The Kim dynasty’s love for the sport, and for the Chicago Bulls in particular, was evident on the Vice co-founder Shane Smith’s two previous trips to the country. In a telephone interview, Mr. Smith recalled that when the Bulls would come up in conversation with North Korean handlers, “their eyes would light up.” The handlers made sure to show him the basketball signed by Michael Jordan and given to Kim Jong-il by Secretary of State Madeleine Albright in 2000, now on display at a museum in Pyongyang.
Mr. Smith described his staff’s chats about the trip: “We said to ourselves, ‘Well, if we go through normal channels, it’s almost impossible to get in. But what if we put together a sort of exhibition basketball team to go over there?’ ” It has been called “basketball diplomacy” in the press since Mr. Rodman and company arrived — “and that was the actual idea,” Mr. Smith added.
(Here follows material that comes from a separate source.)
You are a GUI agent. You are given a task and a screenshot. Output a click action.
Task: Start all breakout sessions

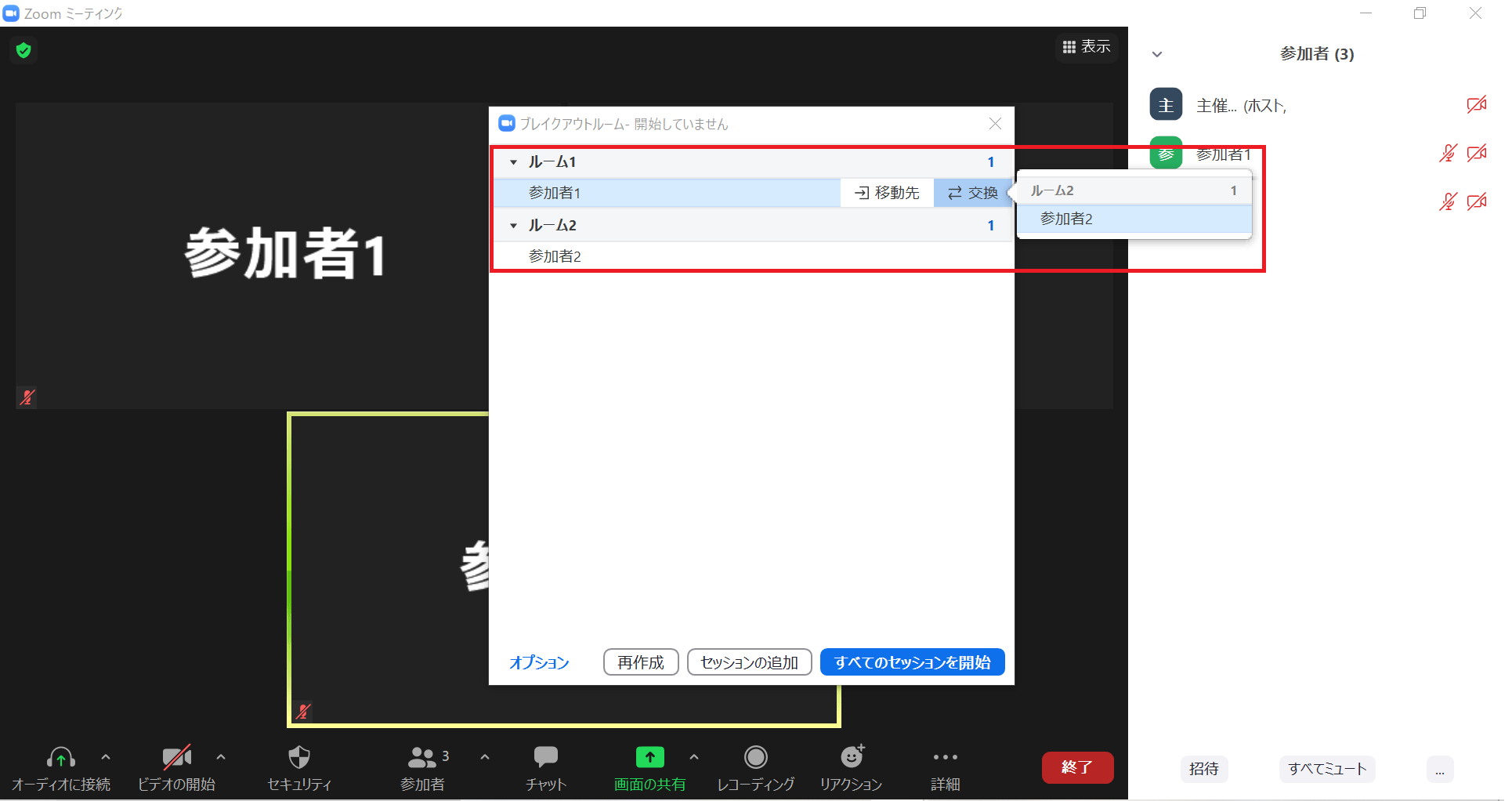click(912, 662)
Vice has a reputation for stunt journalism, having dispatched people in the past to war zones and hot spots overseas. On its main Web site over the weekend, an immersive article from India was sandwiched between a first-person essay titled “My Month Without Sex” and another essay about marijuana. The company also publishes magazines, records and YouTube videos, among other things.
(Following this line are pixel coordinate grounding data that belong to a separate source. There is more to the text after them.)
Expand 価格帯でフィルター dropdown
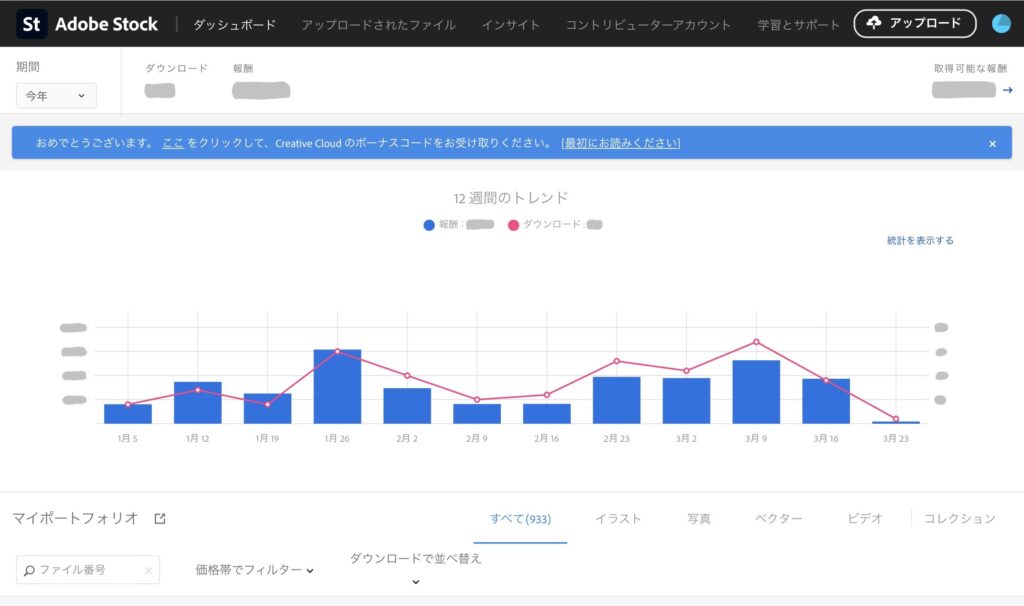1024x606 pixels. click(x=254, y=570)
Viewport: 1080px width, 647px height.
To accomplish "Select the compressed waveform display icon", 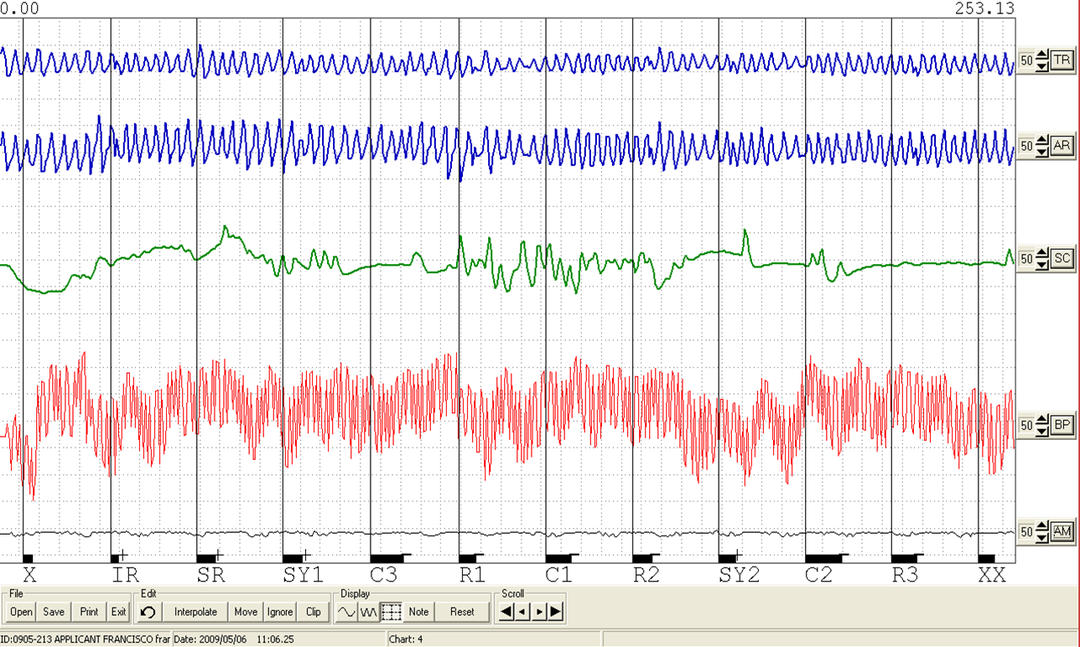I will [369, 611].
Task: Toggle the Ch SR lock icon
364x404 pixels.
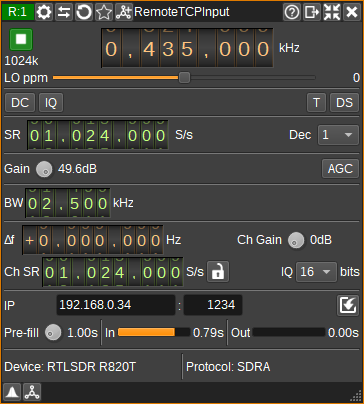Action: pyautogui.click(x=218, y=272)
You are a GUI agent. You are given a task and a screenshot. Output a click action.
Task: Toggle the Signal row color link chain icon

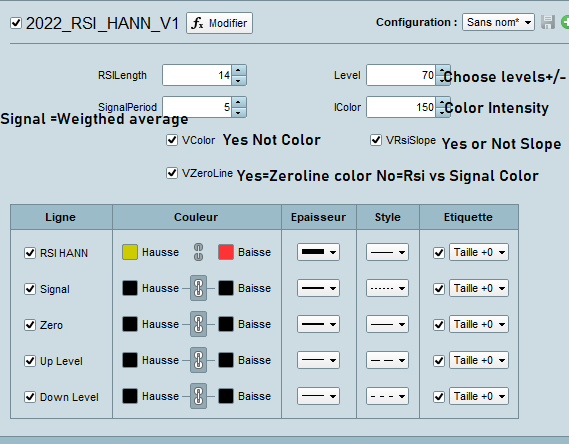pos(198,288)

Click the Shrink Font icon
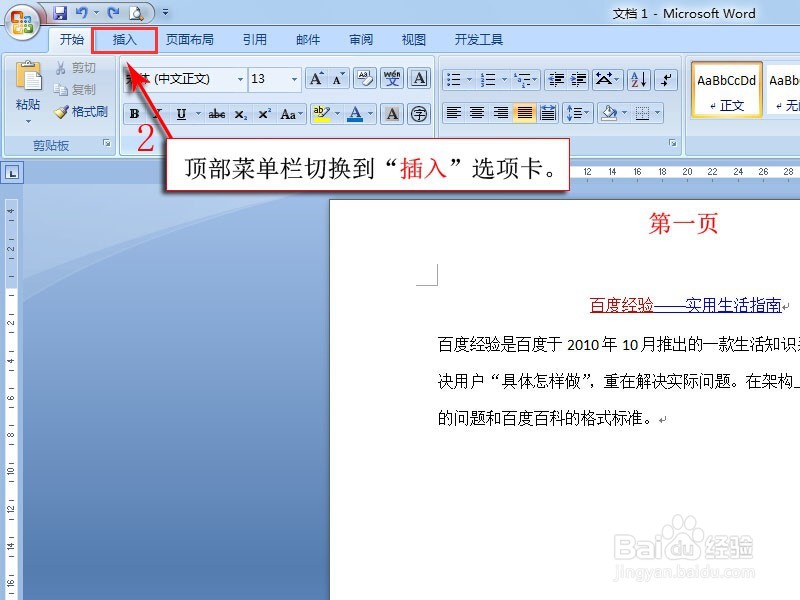click(x=335, y=78)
For HBO, the newsmagazine partnership — announced last spring — was a leap, something Mr. Lombardo acknowledged in an interview. But “the whole idea of Vice is to take you places where other organizations are not going,” he said.
That’s North Korea in a nutshell, since access to the country is so tightly controlled. To get in, a liaison between North Korea and Vice suggested that the company donate basketball hoops and scoreboards to North Korean schools — a good-will gesture of sorts at the beginning of discussions about a visit.
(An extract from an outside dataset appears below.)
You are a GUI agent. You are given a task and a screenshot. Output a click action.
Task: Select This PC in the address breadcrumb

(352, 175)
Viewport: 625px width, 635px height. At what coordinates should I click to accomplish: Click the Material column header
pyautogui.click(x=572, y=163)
Vice employees based in China did so. The company also contacted Mr. Rodman and the Globetrotters, and paid them an undisclosed amount to take the trip, which began last Tuesday. Mr. Smith, apparently unwelcome in the country because of his previous documentaries, has stayed in touch with his crew there through brief sessions on Skype.
Mr. Lombardo indicated that the apparent nuclear test by North Korea two weeks ago, widely condemned by the international community, did not change the producers’ thinking about the trip. He noted that Vice was an independent producer, like many of HBO’s partners.
“This was not, and Vice is not, about going in and doing the definitive story on North Korea and arms,” Mr. Lombardo said. “This was always intended to be, ‘You know what, let’s get our camera into an isolated country that we hear about, we read about and yet is hard for us to even picture.’ ”
Mr. Lombardo said he was in awe when he saw the photos of Mr. Rodman and Mr. Kim. Mr. Smith felt similarly: “It’s kind of blowing us away,” he said Friday.
While aware that past visits by American celebrities have become propaganda material for North Korean officials, Mr. Smith said he was a “firm believer in dialogue.” He was also aware, he said, that “the last 50 years of diplomacy between North Korea and the U.S. has failed.” But then he quickly added: “We’re not trying to save the world. We’re not politicians. We’re trying to show people something that they won’t see anywhere else.”
Vice and HBO have not determined when the footage from North Korea will be broadcast. The first few episodes of the newsmagazine are mostly finished; there will be eight in total, so it could be saved for the season finale.